Ruby Internals

Ruby Internals

Writing a Ruby script in your text editor is a simple task. Do you know what happens after you execute it?

Ruby takes your script and transforms it three times before it actually runs on the machine.

Your pretty Ruby script gets tokenized, parsed and finally compiled before turnning into machine instructions to be run.

Tokenize

Let’s see an example ruby script that you would write. We would use this simple example snippet throughout this article.

# Simple ruby script: snippet.rb

def add(a, b)
  a + b
end

puts add 1, 2

Ripper.lex

What happens when Ruby tokenize this script. It takes all the individual key words and makes them into a list of tokens.
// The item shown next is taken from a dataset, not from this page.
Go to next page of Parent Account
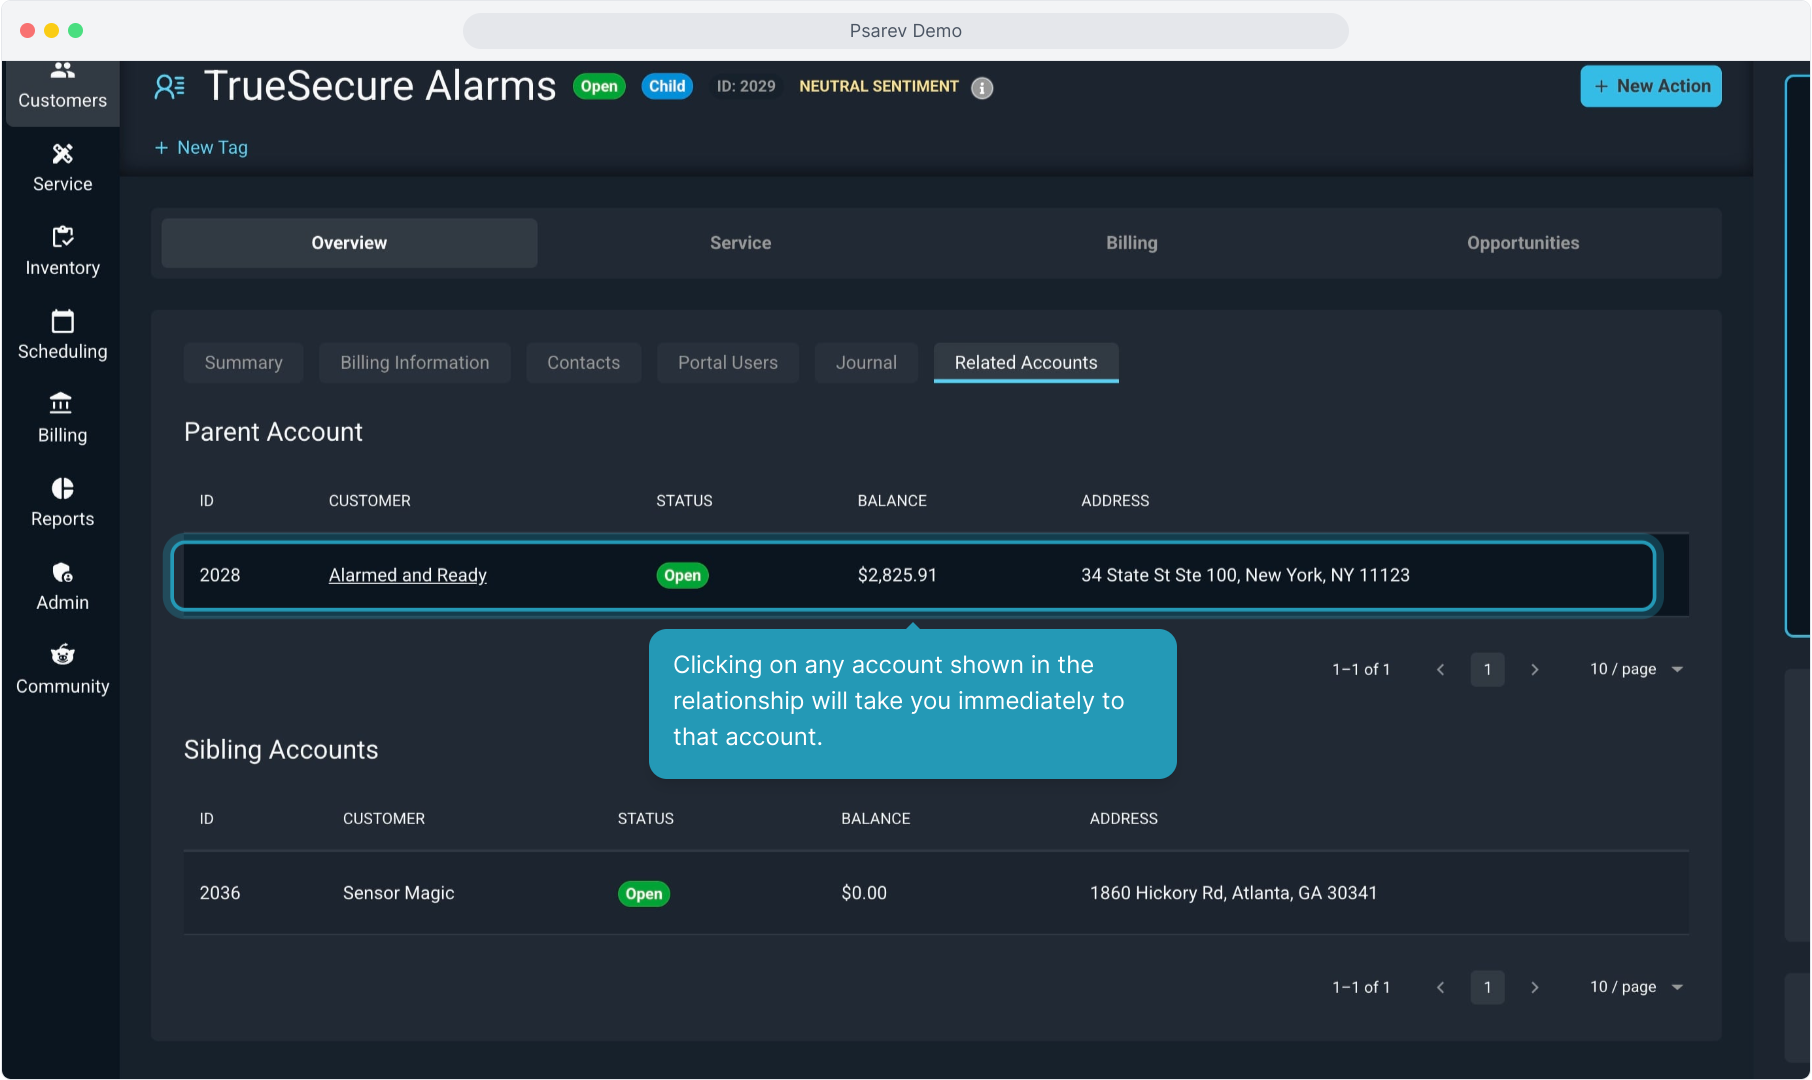The height and width of the screenshot is (1080, 1812). [x=1534, y=669]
# Sending it through Ripper for tokenization

require 'ripper'
require 'pp'

pp Ripper.lex("def add(a, b)\n  a + b\nend\n\nputs add 1, 2\n")

# Output

[[[1, 0], :on_kw, "def"],
 [[1, 3], :on_sp, " "],
 [[1, 4], :on_ident, "add"],
 [[1, 7], :on_lparen, "("],
 [[1, 8], :on_ident, "a"],
 [[1, 9], :on_comma, ","],
 [[1, 10], :on_sp, " "],
 [[1, 11], :on_ident, "b"],
 [[1, 12], :on_rparen, ")"],
 [[1, 13], :on_ignored_nl, "\n"],
 [[2, 0], :on_sp, "  "],
 [[2, 2], :on_ident, "a"],
 [[2, 3], :on_sp, " "],
 [[2, 4], :on_op, "+"],
 [[2, 5], :on_sp, " "],
 [[2, 6], :on_ident, "b"],
 [[2, 7], :on_nl, "\n"],
 [[3, 0], :on_kw, "end"],
 [[3, 3], :on_nl, "\n"],
 [[4, 0], :on_ignored_nl, "\n"],
 [[5, 0], :on_ident, "puts"],
 [[5, 4], :on_sp, " "],
 [[5, 5], :on_ident, "add"],
 [[5, 8], :on_sp, " "],
 [[5, 9], :on_int, "1"],
 [[5, 10], :on_comma, ","],
 [[5, 11], :on_sp, " "],
 [[5, 12], :on_int, "2"],
 [[5, 13], :on_nl, "\n"]]

As you can see the tokens split into individual lines. On the left, we have the line number, together with the character number. Next to it is the token as a symbol, :on_kw, on_sp, etc… Following that, are the characters that match the tokens.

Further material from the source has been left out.